Task description: Write out exactly the lines that run from the one containing "Open the Settings" to the end of the entries below, with both end lines included.

(Stored data)

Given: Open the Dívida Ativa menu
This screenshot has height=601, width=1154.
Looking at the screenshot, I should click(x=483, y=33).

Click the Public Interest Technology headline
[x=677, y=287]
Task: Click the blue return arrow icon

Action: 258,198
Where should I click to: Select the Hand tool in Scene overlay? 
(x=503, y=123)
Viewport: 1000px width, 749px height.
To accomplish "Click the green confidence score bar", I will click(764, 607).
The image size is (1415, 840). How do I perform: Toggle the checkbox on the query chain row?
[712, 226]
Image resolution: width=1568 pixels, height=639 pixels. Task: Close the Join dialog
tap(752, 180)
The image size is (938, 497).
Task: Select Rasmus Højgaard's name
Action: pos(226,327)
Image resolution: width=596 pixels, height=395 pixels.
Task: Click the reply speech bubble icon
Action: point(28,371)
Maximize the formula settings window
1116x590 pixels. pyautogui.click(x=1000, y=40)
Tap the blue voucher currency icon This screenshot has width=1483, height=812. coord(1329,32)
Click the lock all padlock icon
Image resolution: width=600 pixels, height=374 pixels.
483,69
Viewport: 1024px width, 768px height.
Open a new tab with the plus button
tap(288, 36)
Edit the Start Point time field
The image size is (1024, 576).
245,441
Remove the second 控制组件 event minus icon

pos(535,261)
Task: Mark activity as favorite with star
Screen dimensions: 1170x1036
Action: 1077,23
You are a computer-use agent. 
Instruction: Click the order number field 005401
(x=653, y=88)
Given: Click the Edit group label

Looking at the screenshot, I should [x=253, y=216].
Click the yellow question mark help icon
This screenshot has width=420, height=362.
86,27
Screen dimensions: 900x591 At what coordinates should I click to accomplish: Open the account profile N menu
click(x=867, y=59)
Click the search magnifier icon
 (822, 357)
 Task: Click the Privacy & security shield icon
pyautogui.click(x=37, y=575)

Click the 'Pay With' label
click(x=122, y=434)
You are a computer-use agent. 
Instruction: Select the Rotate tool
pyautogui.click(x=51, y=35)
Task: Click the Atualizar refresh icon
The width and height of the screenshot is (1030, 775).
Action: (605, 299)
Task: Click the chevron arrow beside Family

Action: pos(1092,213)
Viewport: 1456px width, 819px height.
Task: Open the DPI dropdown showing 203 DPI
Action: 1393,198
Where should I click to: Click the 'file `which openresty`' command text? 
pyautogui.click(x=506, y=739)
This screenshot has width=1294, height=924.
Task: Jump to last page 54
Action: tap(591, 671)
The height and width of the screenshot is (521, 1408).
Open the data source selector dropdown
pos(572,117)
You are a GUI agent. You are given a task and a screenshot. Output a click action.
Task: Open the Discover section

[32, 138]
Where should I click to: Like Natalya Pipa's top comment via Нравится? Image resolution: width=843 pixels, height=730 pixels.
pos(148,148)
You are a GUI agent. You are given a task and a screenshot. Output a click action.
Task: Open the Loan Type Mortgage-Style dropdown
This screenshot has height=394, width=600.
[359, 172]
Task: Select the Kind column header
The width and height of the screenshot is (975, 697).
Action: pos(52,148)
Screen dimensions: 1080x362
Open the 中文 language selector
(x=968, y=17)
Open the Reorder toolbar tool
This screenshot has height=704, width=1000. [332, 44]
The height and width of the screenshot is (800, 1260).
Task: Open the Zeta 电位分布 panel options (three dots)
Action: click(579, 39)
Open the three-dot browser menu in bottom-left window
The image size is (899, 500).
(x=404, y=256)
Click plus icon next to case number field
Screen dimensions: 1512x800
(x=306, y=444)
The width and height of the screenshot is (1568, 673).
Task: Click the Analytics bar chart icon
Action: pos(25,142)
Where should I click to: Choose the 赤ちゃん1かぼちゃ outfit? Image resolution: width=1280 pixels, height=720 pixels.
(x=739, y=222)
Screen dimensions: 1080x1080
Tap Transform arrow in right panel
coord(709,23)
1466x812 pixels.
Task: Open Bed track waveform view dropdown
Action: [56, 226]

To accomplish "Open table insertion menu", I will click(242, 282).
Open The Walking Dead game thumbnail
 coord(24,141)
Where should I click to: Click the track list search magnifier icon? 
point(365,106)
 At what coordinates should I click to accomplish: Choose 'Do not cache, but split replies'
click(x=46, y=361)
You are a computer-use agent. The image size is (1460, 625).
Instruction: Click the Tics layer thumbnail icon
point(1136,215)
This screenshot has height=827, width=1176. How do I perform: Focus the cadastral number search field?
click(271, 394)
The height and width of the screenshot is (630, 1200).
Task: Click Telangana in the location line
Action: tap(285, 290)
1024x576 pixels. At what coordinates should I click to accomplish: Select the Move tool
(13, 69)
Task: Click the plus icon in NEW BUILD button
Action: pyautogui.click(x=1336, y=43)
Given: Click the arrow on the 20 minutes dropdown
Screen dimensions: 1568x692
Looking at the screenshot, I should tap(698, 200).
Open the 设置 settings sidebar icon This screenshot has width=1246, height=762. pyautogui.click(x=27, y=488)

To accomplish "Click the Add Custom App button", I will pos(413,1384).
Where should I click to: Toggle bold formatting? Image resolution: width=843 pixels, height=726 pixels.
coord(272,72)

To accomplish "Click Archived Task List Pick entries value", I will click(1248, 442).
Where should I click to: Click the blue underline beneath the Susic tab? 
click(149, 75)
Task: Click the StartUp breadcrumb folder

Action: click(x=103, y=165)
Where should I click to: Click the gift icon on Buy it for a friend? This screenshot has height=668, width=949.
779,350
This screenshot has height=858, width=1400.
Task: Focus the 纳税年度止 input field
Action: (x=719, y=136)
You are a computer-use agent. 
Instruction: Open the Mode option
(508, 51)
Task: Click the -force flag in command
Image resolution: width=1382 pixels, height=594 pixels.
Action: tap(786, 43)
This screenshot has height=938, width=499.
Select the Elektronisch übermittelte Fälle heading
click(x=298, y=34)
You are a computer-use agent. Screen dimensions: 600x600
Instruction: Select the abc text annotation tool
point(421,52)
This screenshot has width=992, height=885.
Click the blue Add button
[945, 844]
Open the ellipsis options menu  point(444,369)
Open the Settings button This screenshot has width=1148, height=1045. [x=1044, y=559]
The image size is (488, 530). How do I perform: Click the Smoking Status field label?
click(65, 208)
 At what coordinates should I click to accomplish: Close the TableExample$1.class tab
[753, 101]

Response for this exercise:
Open the Settings button This screenshot has width=1148, height=1045. [x=1044, y=559]
The image size is (488, 530). How do I perform: Click the Smoking Status field label?
click(65, 208)
 At what coordinates should I click to accomplish: Close the TableExample$1.class tab
[753, 101]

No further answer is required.